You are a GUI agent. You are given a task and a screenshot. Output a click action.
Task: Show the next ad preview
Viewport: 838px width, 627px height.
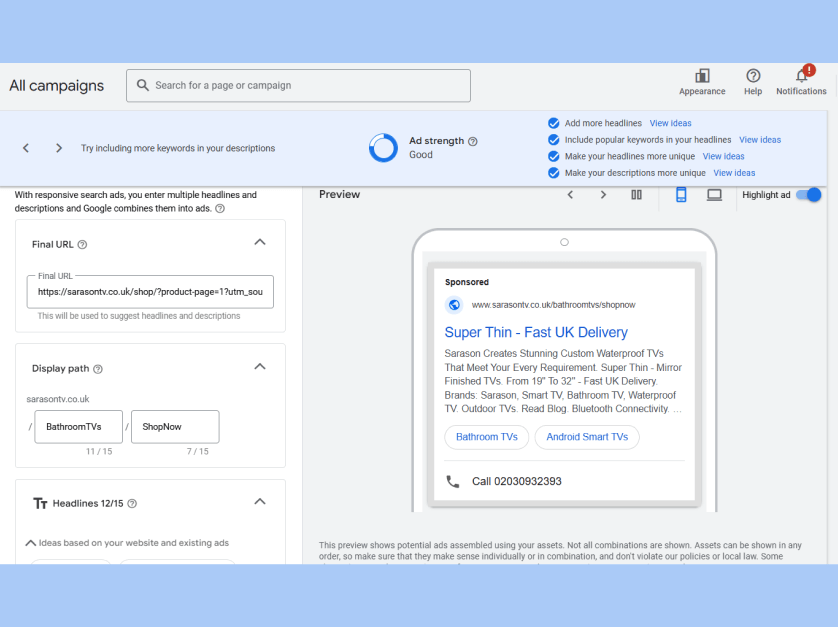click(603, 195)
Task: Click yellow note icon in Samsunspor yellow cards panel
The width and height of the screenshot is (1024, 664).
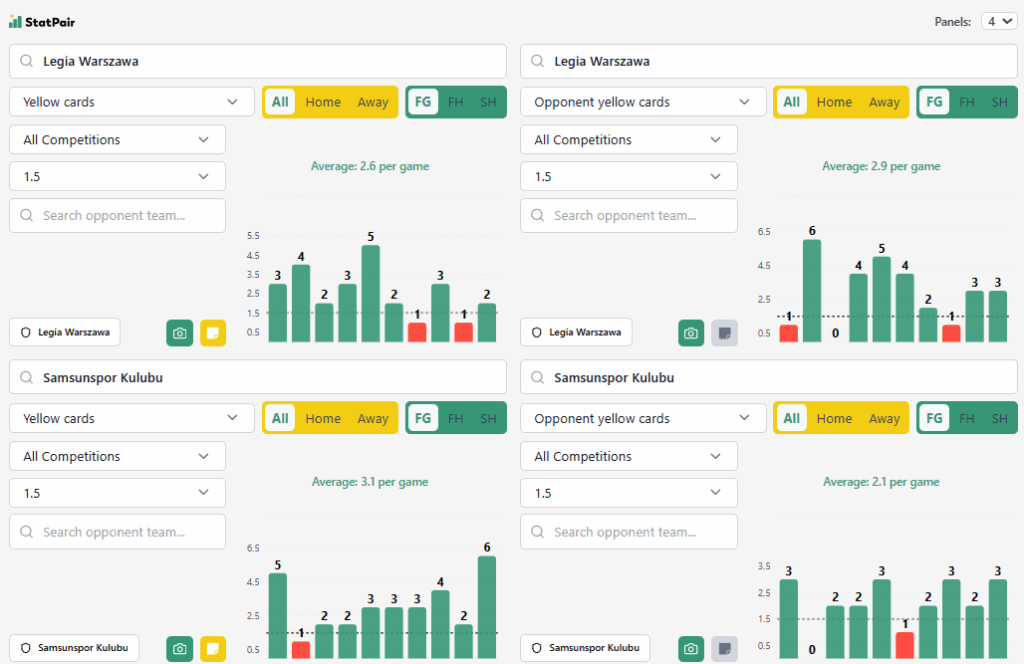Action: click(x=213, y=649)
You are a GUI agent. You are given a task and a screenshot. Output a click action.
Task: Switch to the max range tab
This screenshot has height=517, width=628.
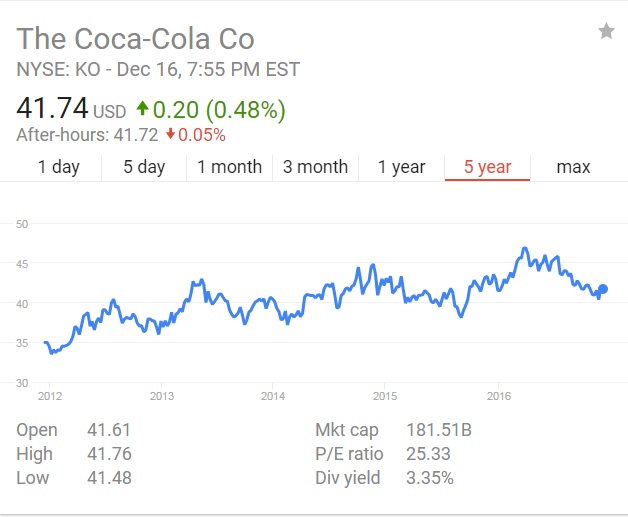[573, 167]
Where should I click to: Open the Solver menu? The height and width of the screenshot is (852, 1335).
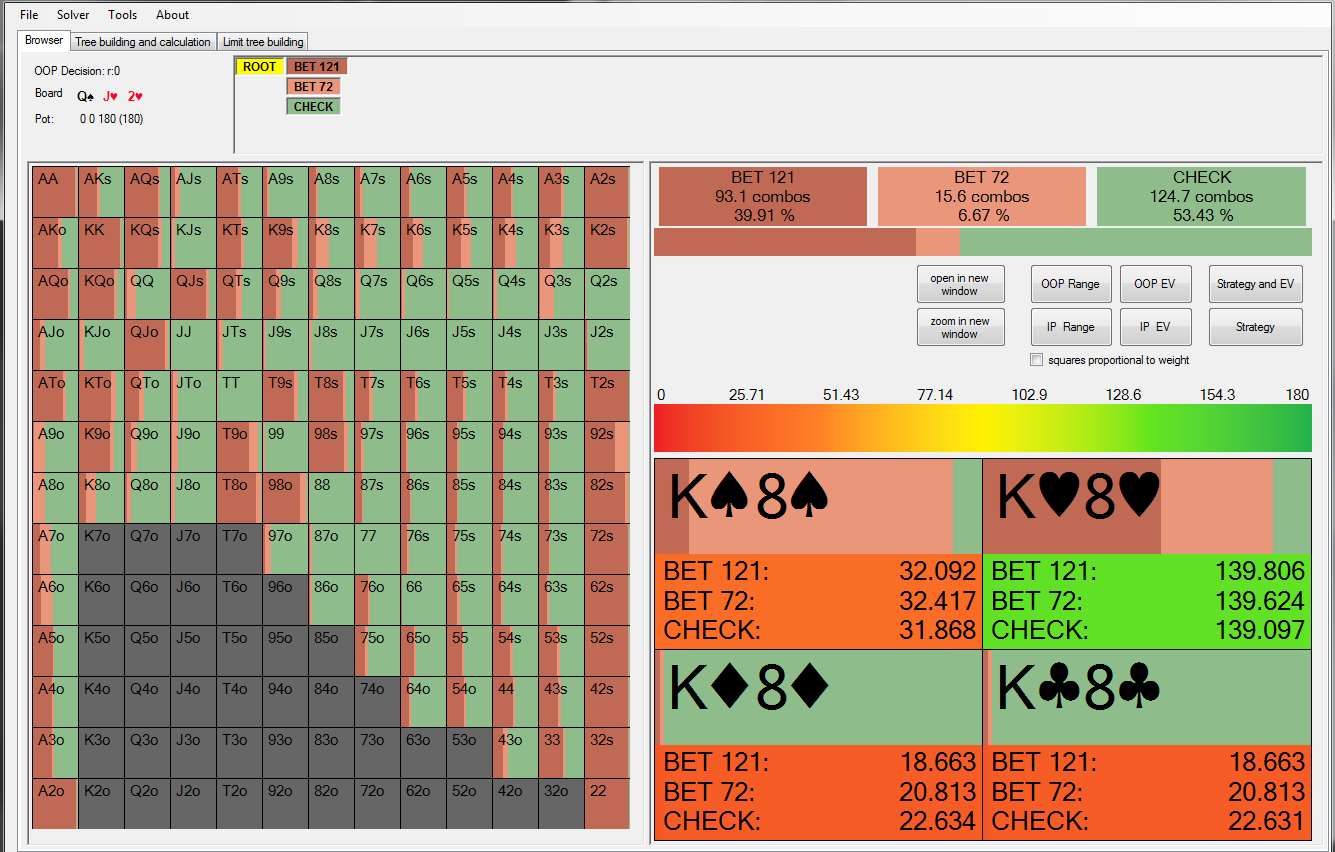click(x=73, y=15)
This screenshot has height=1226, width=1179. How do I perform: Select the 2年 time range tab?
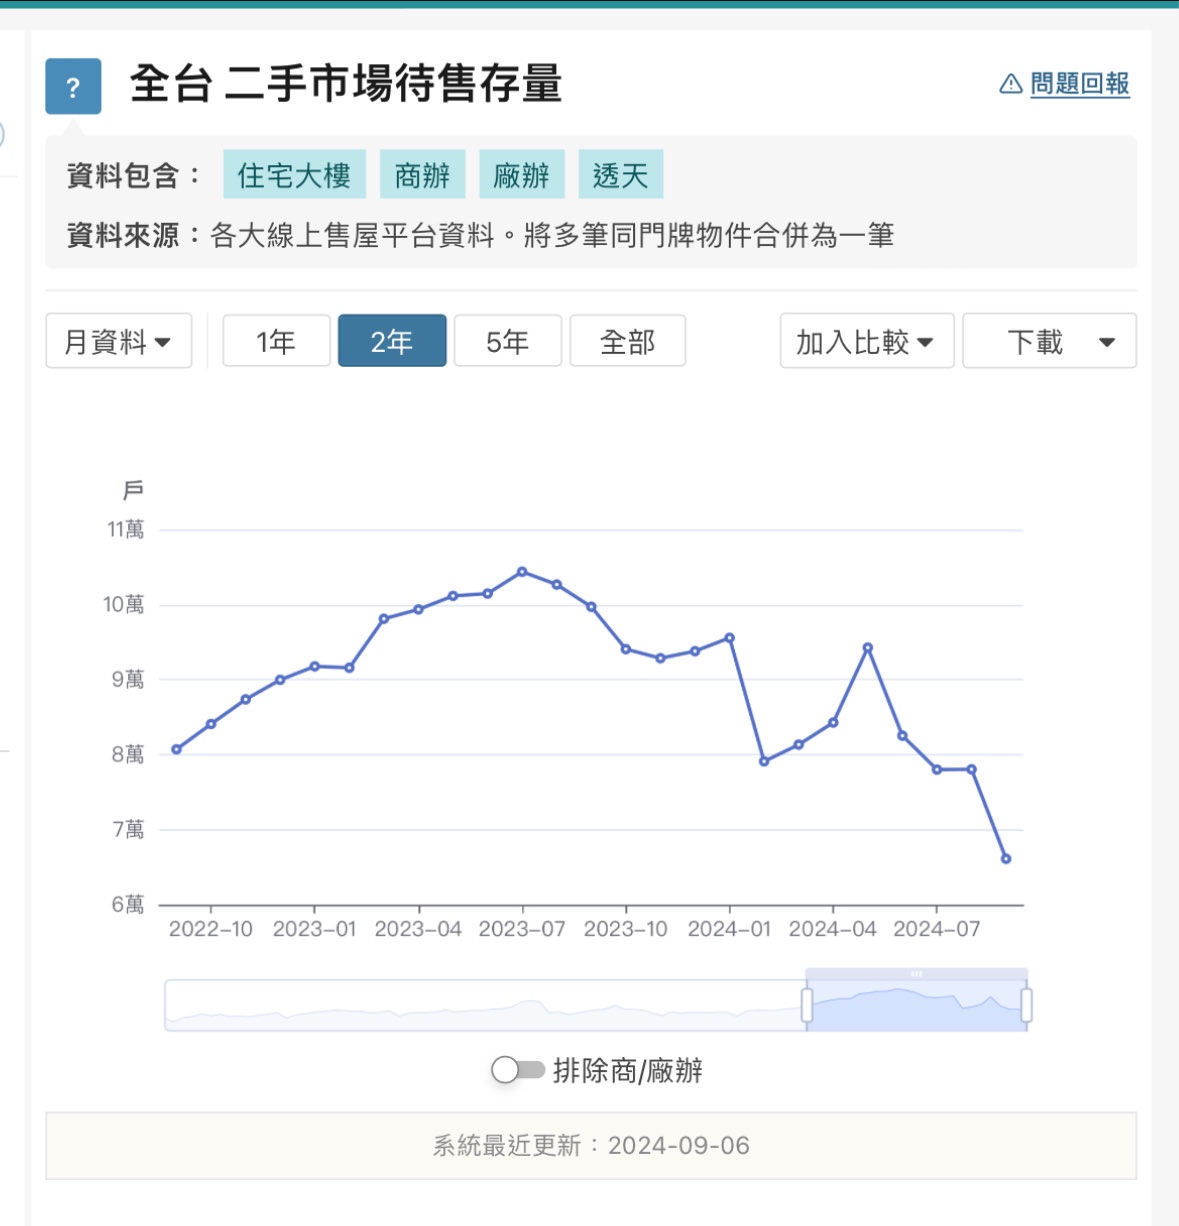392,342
********************
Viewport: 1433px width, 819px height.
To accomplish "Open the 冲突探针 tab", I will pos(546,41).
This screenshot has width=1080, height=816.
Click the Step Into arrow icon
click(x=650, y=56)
********************
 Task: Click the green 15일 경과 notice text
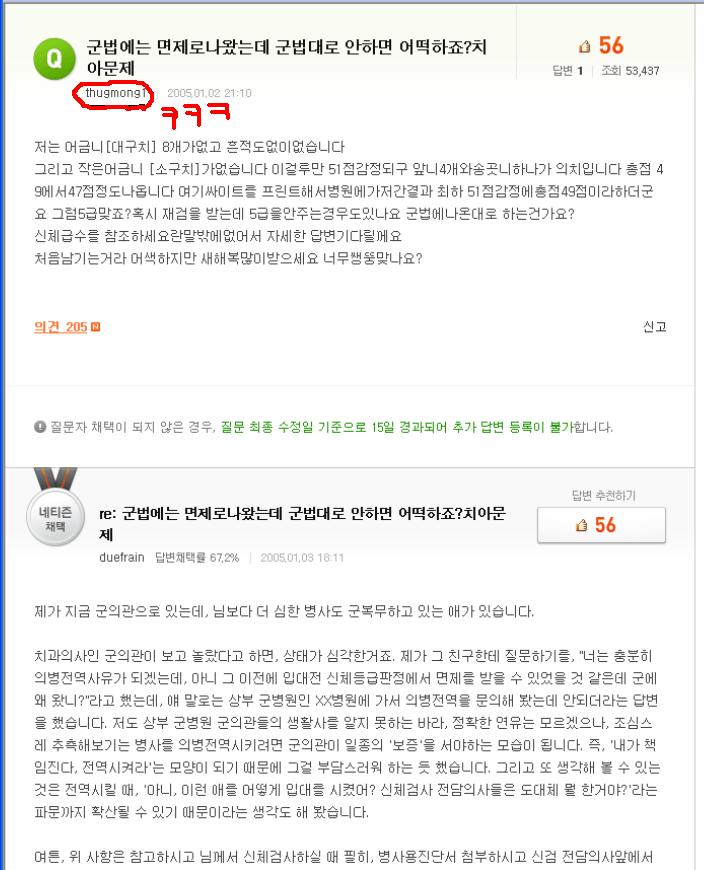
********************
INSTRUCTIONS FOR THE TASK: Restate word for word the lines of the data above that begin at the line with "Task: Click yellow" and end at the line with "Task: Switch to the max range tab", keeping both ends and dropping every picture.

REPLY:
Task: Click yellow note icon in Samsunspor yellow cards panel
The width and height of the screenshot is (1024, 664).
Action: click(x=213, y=649)
You are a GUI agent. You are given a task and a screenshot. Output a click action.
Task: Switch to the max range tab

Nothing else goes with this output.